Selasa, 13 November 2007

Masa Depan Keluarga Kita


"Keluarga telah mati, kecuali pada tahun pertama atau tahun kedua selama
mengasuh anak." (William wolf - psikolog)

Para kritikus sosial sedang punya kesempatan baik berspekulasi tentang masa
depan keluarga. "Keluarga akan mendekati titik kepunahan total," kata
Ferdinand Lunberg, pengarang The Coming World Transformation.
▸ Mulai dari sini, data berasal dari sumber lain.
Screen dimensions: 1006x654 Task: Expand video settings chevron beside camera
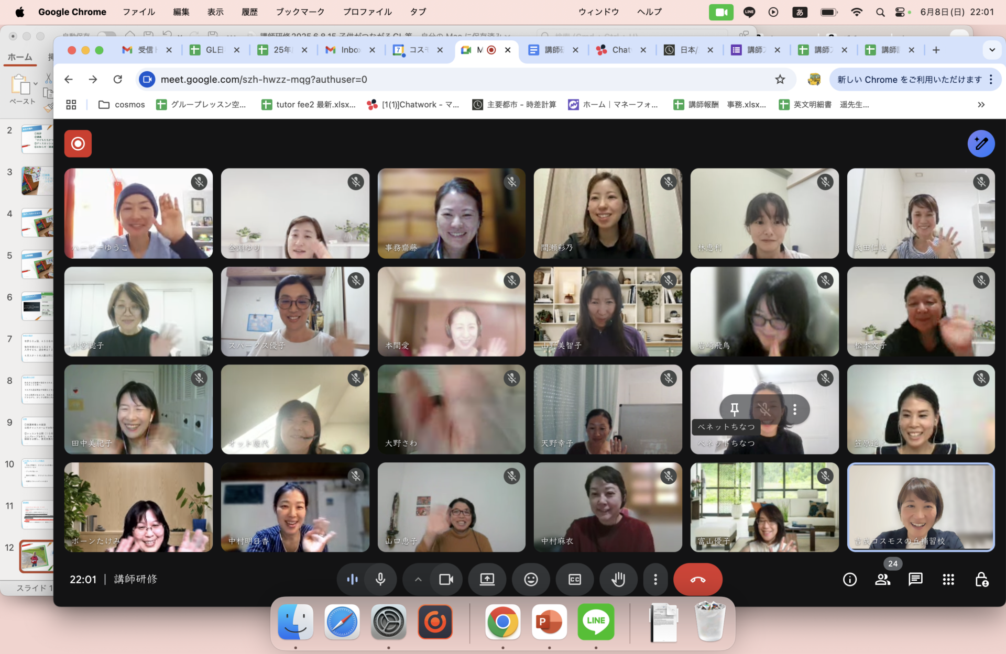click(x=418, y=579)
Dulu, ikatan keluarga amat mesra. Kekerabatan pun berlangsung sepanjang
usia. Ayah, ibu, kakek dan nenek tiap hari kumpul bersama. Hidup damai,
tenteram, tak tergesa-gesa. Itulah ciri peradaban masyarakat pertanian
setiap negara.

Lalu masuk era industrialisasi, berubahlah suasana. Hubungan manusia dengan
tempat pemukiman terancam sirna. Manusia pun mulai menjalani kehidupan serba
keras, lapar, berbahaya, dan mengelana. Tapi kendati demikian, fungsi rumah
(meski hanya sebuah gubuk) tetaplah jadi tempat berlindung utama.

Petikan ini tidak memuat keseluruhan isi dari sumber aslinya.